**The exercise:**
Reproduce the text on Amiga and ZX Spectrum game ports word for word, starting at "Screenshots from the" and stopping after "the ZX Spectrum.".

— Start of Text block —

On the 16-bits, there have been some interesting developments, which have necessitated some updates for some old comparisons, particularly concerning the Commodore Amiga. Apart from the plethora of successful Atari ST ports, some of which have already been incorporated into certain specific comparisons, there seem to be two conversions of YOOMP! coming up. This was originally an Atari XL/XE game, which was mentioned in one of the Unique Games entries, but has since been converted for the C64. One is called Jump!, which is being developed for A1200 and above, and the other is Yoomp!, to be released by RGCD, and is planned to be made available for even the most basic A500 models. Perhaps the releases of each will drive me into writing a comparison of Yoomp!, who knows. There's also yet another version of Saboteur in the making for the Amiga. All these mentioned have been teased about late last year, so they might still be a long time coming

But there is one big release, which requires some more immediate attention: a recently finished port of RAID OVER MOSCOW by Pixelglass Games, which was originally teased about around last Christmas. This version is compatible with all Amigas with at least 1 MB of RAM, and it looks and plays fantastic: the new control method requires no keyboard input, but you can also play the game in classic mode.

Screenshots from the Commodore Amiga version of Raid Over Moscow.

Finally, after writing that comparison of WEST BANK and BANK PANIC not too long ago, it didn't take me more than two weeks to find out a well-hidden unofficial ZX Spectrum version called School Panic. It's basic enough even for the Spectrum to be called a demake, since it has only one room with three doors, and you can't really tell whether the person (or droid) appearing from behind the door is a friend or an enemy, because you will lose a life just by waiting - a weapon will not make an appearance. An interesting idea to take the concept to another realm, but ultimately unsuccessful.

Screenshots from "School Panic" for the ZX Spectrum.

All the above information will be hopefully/eventually added into the corresponding entries, but it might take some time, if I can get myself around to doing that. But at least it's all here now.

— End of Text block —
— Start of Extracted information —

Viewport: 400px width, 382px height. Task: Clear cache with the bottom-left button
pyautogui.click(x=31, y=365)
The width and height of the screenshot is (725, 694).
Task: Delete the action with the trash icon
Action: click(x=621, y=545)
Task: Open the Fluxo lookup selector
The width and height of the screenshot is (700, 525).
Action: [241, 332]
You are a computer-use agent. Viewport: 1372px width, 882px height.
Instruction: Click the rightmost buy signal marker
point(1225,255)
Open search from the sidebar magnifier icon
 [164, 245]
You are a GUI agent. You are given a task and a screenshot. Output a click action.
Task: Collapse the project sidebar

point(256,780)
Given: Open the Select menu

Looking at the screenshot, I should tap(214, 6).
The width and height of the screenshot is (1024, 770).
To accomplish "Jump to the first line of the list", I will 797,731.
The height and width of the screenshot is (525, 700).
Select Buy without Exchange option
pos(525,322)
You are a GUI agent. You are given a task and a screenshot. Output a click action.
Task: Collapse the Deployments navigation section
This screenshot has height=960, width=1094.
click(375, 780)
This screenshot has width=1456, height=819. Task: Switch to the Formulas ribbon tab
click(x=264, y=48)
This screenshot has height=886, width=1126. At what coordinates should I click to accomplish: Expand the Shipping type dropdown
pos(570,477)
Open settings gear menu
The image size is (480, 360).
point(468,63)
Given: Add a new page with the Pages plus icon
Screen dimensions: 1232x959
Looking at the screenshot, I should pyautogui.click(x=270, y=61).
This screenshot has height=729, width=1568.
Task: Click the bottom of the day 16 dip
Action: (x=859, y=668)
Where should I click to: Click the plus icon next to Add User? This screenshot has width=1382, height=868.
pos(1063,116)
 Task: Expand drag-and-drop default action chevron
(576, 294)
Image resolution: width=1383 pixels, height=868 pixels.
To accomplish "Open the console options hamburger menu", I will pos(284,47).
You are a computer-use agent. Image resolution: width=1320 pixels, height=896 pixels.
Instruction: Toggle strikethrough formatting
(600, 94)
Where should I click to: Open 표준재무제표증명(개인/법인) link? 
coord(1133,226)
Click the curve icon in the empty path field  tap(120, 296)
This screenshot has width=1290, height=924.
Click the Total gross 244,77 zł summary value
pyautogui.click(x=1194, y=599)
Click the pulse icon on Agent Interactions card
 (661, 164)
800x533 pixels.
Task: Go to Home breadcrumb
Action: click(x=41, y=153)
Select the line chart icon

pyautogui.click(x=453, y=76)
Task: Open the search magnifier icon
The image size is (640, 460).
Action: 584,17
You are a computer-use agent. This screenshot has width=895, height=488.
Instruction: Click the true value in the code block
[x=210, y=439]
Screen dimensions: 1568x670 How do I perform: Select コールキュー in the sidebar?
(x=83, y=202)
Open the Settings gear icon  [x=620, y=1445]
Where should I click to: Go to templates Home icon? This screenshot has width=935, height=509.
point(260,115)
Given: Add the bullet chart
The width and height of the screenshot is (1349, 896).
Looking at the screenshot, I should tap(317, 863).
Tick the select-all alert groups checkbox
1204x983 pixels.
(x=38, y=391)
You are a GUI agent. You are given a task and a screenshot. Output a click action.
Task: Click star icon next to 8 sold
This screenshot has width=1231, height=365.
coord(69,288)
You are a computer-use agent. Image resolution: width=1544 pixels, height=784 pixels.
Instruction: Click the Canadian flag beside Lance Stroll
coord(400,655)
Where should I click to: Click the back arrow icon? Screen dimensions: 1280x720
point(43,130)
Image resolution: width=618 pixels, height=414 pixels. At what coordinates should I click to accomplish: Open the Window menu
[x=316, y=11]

— End of Extracted information —

**Response below:**
Screenshots from the Commodore Amiga version of Raid Over Moscow.

Finally, after writing that comparison of WEST BANK and BANK PANIC not too long ago, it didn't take me more than two weeks to find out a well-hidden unofficial ZX Spectrum version called School Panic. It's basic enough even for the Spectrum to be called a demake, since it has only one room with three doors, and you can't really tell whether the person (or droid) appearing from behind the door is a friend or an enemy, because you will lose a life just by waiting - a weapon will not make an appearance. An interesting idea to take the concept to another realm, but ultimately unsuccessful.

Screenshots from "School Panic" for the ZX Spectrum.